### Your goal:
Revise the records below by changing every instance of "Where should I click to" to "Where do I click to" and leaving all other text as it stands.

* * * * * * *

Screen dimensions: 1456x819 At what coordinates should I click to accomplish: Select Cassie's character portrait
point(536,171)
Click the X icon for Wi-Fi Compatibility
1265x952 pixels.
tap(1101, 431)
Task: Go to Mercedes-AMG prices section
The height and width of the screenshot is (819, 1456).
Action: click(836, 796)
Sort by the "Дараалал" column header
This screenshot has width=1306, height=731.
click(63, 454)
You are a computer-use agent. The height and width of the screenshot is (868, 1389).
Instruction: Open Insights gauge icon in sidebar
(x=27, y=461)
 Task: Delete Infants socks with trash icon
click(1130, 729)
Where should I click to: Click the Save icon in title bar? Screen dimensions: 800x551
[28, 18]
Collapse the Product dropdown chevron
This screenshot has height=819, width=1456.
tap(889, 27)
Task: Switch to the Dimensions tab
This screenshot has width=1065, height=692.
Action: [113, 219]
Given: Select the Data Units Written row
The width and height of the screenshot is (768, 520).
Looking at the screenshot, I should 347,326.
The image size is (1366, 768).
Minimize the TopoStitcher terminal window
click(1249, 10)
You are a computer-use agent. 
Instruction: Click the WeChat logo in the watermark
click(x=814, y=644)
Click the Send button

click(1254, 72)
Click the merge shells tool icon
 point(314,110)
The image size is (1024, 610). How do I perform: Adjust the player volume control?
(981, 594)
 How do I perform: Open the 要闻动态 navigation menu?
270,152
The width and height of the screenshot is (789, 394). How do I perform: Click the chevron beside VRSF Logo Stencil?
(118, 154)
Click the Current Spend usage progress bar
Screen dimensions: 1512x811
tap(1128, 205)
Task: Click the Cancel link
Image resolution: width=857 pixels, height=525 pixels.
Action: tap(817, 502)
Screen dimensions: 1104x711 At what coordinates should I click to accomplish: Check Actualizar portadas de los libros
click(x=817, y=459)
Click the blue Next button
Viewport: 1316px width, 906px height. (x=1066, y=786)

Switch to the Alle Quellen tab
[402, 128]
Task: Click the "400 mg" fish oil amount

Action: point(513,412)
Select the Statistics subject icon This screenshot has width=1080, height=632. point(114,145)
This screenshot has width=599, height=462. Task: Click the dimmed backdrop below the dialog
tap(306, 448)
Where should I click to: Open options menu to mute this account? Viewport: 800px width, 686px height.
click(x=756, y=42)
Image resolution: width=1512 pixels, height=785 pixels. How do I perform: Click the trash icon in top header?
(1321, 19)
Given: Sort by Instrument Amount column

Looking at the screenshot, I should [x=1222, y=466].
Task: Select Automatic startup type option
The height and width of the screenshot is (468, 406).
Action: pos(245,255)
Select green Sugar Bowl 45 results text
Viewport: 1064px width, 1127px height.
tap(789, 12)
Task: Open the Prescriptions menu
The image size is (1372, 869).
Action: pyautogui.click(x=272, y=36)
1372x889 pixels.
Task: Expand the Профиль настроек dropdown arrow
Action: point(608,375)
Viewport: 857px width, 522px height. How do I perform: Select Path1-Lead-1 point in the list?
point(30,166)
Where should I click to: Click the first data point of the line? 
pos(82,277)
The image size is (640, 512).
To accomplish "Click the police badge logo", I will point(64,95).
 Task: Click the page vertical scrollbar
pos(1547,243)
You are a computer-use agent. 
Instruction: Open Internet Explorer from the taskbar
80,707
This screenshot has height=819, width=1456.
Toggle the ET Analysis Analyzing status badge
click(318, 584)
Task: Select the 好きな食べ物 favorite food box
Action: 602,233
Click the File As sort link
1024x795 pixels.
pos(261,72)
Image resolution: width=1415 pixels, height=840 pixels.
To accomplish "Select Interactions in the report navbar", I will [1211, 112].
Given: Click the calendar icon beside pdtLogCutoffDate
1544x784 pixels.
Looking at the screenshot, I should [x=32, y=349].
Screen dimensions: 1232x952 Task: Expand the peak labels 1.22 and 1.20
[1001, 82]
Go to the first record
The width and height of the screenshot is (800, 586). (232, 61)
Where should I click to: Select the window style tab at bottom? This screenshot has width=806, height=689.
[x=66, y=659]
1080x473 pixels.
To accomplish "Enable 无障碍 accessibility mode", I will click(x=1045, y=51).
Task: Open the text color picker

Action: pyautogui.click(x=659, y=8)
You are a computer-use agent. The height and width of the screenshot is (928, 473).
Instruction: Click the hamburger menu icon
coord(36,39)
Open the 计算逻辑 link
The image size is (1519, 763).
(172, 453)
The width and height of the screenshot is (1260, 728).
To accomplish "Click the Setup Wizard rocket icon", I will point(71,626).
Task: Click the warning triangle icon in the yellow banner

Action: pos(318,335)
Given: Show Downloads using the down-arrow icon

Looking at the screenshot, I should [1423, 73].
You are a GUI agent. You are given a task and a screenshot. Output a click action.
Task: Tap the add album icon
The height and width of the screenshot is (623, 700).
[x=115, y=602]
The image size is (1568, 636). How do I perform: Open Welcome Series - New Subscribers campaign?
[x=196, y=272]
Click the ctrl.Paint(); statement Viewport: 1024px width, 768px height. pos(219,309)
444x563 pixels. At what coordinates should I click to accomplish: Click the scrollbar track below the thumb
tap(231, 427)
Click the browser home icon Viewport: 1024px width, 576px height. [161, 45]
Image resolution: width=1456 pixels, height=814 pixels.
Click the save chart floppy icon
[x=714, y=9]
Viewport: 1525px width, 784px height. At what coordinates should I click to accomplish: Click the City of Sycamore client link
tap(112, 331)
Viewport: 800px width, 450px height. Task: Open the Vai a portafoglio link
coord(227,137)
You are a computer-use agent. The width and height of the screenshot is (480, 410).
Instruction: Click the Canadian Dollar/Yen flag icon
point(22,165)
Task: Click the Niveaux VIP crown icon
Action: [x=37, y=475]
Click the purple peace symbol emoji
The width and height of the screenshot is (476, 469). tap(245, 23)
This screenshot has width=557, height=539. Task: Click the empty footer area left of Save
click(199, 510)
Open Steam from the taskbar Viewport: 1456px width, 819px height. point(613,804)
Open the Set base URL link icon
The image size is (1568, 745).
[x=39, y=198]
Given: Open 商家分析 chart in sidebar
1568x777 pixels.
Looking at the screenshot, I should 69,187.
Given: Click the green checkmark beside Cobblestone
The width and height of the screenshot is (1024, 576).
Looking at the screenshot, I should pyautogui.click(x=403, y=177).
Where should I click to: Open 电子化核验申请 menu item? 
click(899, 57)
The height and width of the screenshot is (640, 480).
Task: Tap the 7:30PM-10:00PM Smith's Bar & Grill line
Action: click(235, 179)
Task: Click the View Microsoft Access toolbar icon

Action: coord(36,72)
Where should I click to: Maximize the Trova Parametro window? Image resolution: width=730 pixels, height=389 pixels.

* * * * * * *

### Task solution:
Screen dimensions: 1456x819 At what coordinates should I click to accomplish: Select Cassie's character portrait
point(536,171)
Click the X icon for Wi-Fi Compatibility
1265x952 pixels.
tap(1101, 431)
Task: Go to Mercedes-AMG prices section
The height and width of the screenshot is (819, 1456).
Action: click(836, 796)
Sort by the "Дараалал" column header
This screenshot has width=1306, height=731.
click(63, 454)
You are a computer-use agent. The height and width of the screenshot is (868, 1389).
Instruction: Open Insights gauge icon in sidebar
(x=27, y=461)
 Task: Delete Infants socks with trash icon
click(1130, 729)
Where do I click to: Click the Save icon in title bar? Screen dimensions: 800x551
[28, 18]
Collapse the Product dropdown chevron
This screenshot has height=819, width=1456.
tap(889, 27)
Task: Switch to the Dimensions tab
This screenshot has width=1065, height=692.
Action: [113, 219]
Given: Select the Data Units Written row
The width and height of the screenshot is (768, 520).
Looking at the screenshot, I should 347,326.
The image size is (1366, 768).
Minimize the TopoStitcher terminal window
click(1249, 10)
You are a computer-use agent. 
Instruction: Click the WeChat logo in the watermark
click(x=814, y=644)
Click the Send button

click(1254, 72)
Click the merge shells tool icon
 point(314,110)
The image size is (1024, 610). How do I perform: Adjust the player volume control?
(981, 594)
 How do I perform: Open the 要闻动态 navigation menu?
270,152
The width and height of the screenshot is (789, 394). How do I perform: Click the chevron beside VRSF Logo Stencil?
(118, 154)
Click the Current Spend usage progress bar
Screen dimensions: 1512x811
tap(1128, 205)
Task: Click the Cancel link
Image resolution: width=857 pixels, height=525 pixels.
Action: tap(817, 502)
Screen dimensions: 1104x711 At what coordinates should I click to accomplish: Check Actualizar portadas de los libros
click(x=817, y=459)
Click the blue Next button
Viewport: 1316px width, 906px height. (x=1066, y=786)

Switch to the Alle Quellen tab
[402, 128]
Task: Click the "400 mg" fish oil amount

Action: point(513,412)
Select the Statistics subject icon This screenshot has width=1080, height=632. point(114,145)
This screenshot has width=599, height=462. Task: Click the dimmed backdrop below the dialog
tap(306, 448)
Where do I click to: Open options menu to mute this account? Viewport: 800px width, 686px height.
click(x=756, y=42)
Image resolution: width=1512 pixels, height=785 pixels. How do I perform: Click the trash icon in top header?
(1321, 19)
Given: Sort by Instrument Amount column

Looking at the screenshot, I should [x=1222, y=466].
Task: Select Automatic startup type option
The height and width of the screenshot is (468, 406).
Action: pos(245,255)
Select green Sugar Bowl 45 results text
Viewport: 1064px width, 1127px height.
tap(789, 12)
Task: Open the Prescriptions menu
The image size is (1372, 869).
Action: pyautogui.click(x=272, y=36)
1372x889 pixels.
Task: Expand the Профиль настроек dropdown arrow
Action: point(608,375)
Viewport: 857px width, 522px height. How do I perform: Select Path1-Lead-1 point in the list?
point(30,166)
Where do I click to: Click the first data point of the line? 
pos(82,277)
The image size is (640, 512).
To accomplish "Click the police badge logo", I will point(64,95).
 Task: Click the page vertical scrollbar
pos(1547,243)
You are a computer-use agent. 
Instruction: Open Internet Explorer from the taskbar
80,707
This screenshot has height=819, width=1456.
Toggle the ET Analysis Analyzing status badge
click(318, 584)
Task: Select the 好きな食べ物 favorite food box
Action: 602,233
Click the File As sort link
1024x795 pixels.
pos(261,72)
Image resolution: width=1415 pixels, height=840 pixels.
To accomplish "Select Interactions in the report navbar", I will [1211, 112].
Given: Click the calendar icon beside pdtLogCutoffDate
1544x784 pixels.
Looking at the screenshot, I should [x=32, y=349].
Screen dimensions: 1232x952 Task: Expand the peak labels 1.22 and 1.20
[1001, 82]
Go to the first record
The width and height of the screenshot is (800, 586). (232, 61)
Where do I click to: Select the window style tab at bottom? This screenshot has width=806, height=689.
[x=66, y=659]
1080x473 pixels.
To accomplish "Enable 无障碍 accessibility mode", I will click(x=1045, y=51).
Task: Open the text color picker

Action: pyautogui.click(x=659, y=8)
You are a computer-use agent. The height and width of the screenshot is (928, 473).
Instruction: Click the hamburger menu icon
coord(36,39)
Open the 计算逻辑 link
The image size is (1519, 763).
(172, 453)
The width and height of the screenshot is (1260, 728).
To accomplish "Click the Setup Wizard rocket icon", I will point(71,626).
Task: Click the warning triangle icon in the yellow banner

Action: pos(318,335)
Given: Show Downloads using the down-arrow icon

Looking at the screenshot, I should [1423, 73].
You are a GUI agent. You are given a task and a screenshot. Output a click action.
Task: Tap the add album icon
The height and width of the screenshot is (623, 700).
[x=115, y=602]
The image size is (1568, 636). How do I perform: Open Welcome Series - New Subscribers campaign?
[x=196, y=272]
Click the ctrl.Paint(); statement Viewport: 1024px width, 768px height. pos(219,309)
444x563 pixels. At what coordinates should I click to accomplish: Click the scrollbar track below the thumb
tap(231, 427)
Click the browser home icon Viewport: 1024px width, 576px height. [161, 45]
Image resolution: width=1456 pixels, height=814 pixels.
Click the save chart floppy icon
[x=714, y=9]
Viewport: 1525px width, 784px height. At what coordinates should I click to accomplish: Click the City of Sycamore client link
tap(112, 331)
Viewport: 800px width, 450px height. Task: Open the Vai a portafoglio link
coord(227,137)
You are a computer-use agent. The width and height of the screenshot is (480, 410).
Instruction: Click the Canadian Dollar/Yen flag icon
point(22,165)
Task: Click the Niveaux VIP crown icon
Action: [x=37, y=475]
Click the purple peace symbol emoji
The width and height of the screenshot is (476, 469). tap(245, 23)
This screenshot has width=557, height=539. Task: Click the empty footer area left of Save
click(199, 510)
Open Steam from the taskbar Viewport: 1456px width, 819px height. point(613,804)
Open the Set base URL link icon
The image size is (1568, 745).
[x=39, y=198]
Given: Open 商家分析 chart in sidebar
1568x777 pixels.
Looking at the screenshot, I should 69,187.
Given: Click the green checkmark beside Cobblestone
The width and height of the screenshot is (1024, 576).
Looking at the screenshot, I should pyautogui.click(x=403, y=177).
Where do I click to: Open 电子化核验申请 menu item? 
click(899, 57)
The height and width of the screenshot is (640, 480).
Task: Tap the 7:30PM-10:00PM Smith's Bar & Grill line
Action: click(235, 179)
Task: Click the View Microsoft Access toolbar icon

Action: coord(36,72)
Where do I click to: Maximize the Trova Parametro window? Image resolution: width=730 pixels, height=389 pixels.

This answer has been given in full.